Like I said, I don’t mind this distinction and I think Tom could have been a great addition to the story, had he only taken up a couple of chapters. But once Tom arrives, he steals the show, calls the shots, and ultimately reveals the truth about Jim’s status as a slave. The whole buildup would have been worthwhile if Huck, after all he’s been through, had put his foot down and snapped Tom out of his “principles” in order to do the right thing.

Instead, we get a nicely constructed conclusion and the possibility of Huck being adopted again in a renwed attempt to “civilize” him.

It’s like Twain himself was exhausted in his efforts to bring this character to his proper destiny. Huck grumbles at the end about the trouble of writin’ a book and how he plans to move out West. But, if his deference to Tom demonstrates anything, it’s that Huck will not escape the silly rules that confound him. In fact, the unfinished sequels in this series of books all involve Tom Sawyer, not simply Huck Finn. (Though Huck Finn and Tom Sawyer Among the Indians implies that Huck successfully ran away from potential guardian Aunt Sally). As long as Tom is at his side, Huck is constrained by something…but then again, we know he would never forsake his friend.

But it’s not Tom Sawyer that stands as the great in American literature. He’s an indelible character in children’s lit for sure, but Huck Finn is the one that breaks into the mature mold. Huck represents the growing pains we all feel when a ridiculous society tells us we do something wrong. Had Twain known that the public wanted more Huck and less Tom, would he have let Huck show some backbone in the end? Hopefully so.

As far as quality and enjoyment, Adventures of Hucklberry Finn is solid. And Twain, likely aware that he was striking at the heart of American culture with something less than reverence, puts in his famous foreword:

“Persons attempting to find a motive in this narrative will be prosecuted; persons attempting to find a moral in it will be banished persons attempting to find a plot in it will be shot.”

It’s also an invitation to break his very rules, but if you take it at face value, Huck Finn is a solid adventure story with biting humor, suspense, and excitement. The discussion of the damaging effects of stereotypes used by Twain is a valid one and one that I think should definitely be had in a high school and college curriculum. But, with the right guidance in context, it is also a story that can make quite an impact on a younger reader for the sole reason that it’s fun.
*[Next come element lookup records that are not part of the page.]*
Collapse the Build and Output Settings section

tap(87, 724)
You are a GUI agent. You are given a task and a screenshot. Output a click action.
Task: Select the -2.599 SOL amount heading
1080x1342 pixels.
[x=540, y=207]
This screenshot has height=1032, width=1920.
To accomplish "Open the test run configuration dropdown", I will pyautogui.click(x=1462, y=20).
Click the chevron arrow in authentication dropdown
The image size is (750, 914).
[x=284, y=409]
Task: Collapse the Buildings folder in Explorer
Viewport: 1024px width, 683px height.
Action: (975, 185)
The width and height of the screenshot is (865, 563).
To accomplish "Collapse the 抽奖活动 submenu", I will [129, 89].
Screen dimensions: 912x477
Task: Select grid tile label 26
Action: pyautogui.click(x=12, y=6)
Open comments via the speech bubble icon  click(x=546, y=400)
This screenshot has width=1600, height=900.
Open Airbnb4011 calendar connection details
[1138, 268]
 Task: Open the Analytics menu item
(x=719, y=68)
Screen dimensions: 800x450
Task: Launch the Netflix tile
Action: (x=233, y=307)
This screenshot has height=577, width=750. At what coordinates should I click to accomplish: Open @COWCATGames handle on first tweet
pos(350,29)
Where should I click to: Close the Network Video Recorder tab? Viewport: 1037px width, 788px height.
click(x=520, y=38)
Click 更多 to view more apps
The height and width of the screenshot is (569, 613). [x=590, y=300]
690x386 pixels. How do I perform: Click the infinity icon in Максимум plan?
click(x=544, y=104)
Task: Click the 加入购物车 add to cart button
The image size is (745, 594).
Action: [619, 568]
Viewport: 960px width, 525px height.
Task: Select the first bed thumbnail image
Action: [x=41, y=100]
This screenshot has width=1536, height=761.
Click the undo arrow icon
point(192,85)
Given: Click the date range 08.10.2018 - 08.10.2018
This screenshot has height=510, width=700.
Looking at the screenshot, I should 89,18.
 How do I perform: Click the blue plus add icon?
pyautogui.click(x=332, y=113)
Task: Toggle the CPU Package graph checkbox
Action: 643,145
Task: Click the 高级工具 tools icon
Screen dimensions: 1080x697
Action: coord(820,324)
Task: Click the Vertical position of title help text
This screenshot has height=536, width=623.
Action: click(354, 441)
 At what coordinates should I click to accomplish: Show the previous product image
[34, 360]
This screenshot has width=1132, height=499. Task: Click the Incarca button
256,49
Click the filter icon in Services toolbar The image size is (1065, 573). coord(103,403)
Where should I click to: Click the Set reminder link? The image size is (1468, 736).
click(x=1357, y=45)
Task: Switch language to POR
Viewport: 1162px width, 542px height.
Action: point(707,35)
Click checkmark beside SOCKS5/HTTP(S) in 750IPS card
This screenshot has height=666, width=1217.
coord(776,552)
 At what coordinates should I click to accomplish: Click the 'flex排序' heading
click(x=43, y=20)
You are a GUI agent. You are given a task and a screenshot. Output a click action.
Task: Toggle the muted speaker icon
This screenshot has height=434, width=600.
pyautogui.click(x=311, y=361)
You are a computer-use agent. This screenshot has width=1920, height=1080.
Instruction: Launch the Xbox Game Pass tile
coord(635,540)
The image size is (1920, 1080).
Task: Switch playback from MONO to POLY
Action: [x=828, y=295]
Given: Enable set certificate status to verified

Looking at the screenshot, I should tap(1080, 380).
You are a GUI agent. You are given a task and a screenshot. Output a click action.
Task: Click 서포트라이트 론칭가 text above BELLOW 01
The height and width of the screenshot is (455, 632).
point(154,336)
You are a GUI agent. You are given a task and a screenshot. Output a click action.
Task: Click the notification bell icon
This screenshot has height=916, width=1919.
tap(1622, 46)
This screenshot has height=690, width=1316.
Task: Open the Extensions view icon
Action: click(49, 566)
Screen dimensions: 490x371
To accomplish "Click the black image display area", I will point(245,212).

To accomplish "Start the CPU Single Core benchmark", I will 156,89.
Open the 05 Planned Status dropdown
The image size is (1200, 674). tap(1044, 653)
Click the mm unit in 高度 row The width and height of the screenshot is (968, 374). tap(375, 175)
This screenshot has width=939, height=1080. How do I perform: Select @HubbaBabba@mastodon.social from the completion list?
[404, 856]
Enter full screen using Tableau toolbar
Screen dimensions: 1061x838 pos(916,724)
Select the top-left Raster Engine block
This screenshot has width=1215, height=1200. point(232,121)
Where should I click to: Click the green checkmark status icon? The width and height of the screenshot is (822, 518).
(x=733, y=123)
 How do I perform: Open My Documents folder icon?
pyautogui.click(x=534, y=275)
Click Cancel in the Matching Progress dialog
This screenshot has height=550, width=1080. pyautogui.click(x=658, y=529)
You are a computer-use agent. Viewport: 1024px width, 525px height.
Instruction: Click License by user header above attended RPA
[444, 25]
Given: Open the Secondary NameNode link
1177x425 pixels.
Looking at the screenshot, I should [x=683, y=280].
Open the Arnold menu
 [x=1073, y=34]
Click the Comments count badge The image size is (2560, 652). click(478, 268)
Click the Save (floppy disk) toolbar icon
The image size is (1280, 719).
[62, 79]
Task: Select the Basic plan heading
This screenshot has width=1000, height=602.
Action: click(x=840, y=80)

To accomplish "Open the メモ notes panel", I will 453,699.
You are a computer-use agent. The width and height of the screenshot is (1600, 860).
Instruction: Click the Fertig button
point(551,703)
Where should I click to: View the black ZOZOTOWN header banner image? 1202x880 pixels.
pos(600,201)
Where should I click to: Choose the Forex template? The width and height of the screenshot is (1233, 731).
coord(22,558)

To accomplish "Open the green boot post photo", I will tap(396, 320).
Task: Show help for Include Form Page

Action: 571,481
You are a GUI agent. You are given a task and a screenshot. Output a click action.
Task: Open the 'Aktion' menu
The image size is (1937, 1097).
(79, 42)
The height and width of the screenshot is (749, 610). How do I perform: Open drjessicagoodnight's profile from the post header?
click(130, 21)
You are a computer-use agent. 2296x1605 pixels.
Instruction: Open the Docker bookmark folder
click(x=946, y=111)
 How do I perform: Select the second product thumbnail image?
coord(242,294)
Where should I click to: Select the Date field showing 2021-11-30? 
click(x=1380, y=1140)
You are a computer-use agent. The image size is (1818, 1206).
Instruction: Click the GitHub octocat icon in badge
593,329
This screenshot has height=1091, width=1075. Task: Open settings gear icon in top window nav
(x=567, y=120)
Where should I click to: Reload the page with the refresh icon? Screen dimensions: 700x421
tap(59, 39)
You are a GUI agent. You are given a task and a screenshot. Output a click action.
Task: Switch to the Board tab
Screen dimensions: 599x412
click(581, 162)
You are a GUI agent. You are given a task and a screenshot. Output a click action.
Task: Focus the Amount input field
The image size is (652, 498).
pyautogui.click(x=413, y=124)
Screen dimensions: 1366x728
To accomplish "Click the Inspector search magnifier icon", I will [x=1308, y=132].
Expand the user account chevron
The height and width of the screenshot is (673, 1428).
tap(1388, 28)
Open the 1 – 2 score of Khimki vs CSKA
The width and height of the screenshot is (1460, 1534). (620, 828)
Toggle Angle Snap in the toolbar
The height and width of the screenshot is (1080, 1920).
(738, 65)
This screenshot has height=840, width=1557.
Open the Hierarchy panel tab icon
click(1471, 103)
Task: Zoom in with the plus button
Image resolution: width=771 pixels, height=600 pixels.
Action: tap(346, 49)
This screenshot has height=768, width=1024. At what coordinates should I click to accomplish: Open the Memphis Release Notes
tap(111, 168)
Adventures of Hucklberry Finn stands both as a simple tale of courage and adventure, a progressive criticism of a racist culture prone to mob mentality, and an uncomfortable reminder of the attitudes toward race that were once acceptable in our society. At many levels, it has something to say and because of this, I’m glad I was able to read it before I started looking for moralizing in everything I read and now that I know how important it is that we analyze our past to do right by ourselves as a culture.

So there ain’t nothing more to write about, and I am rotten glad of it, because if I’d a knowed what a trouble it was to write a literary criticism blog post I wouldn’t a tackled it.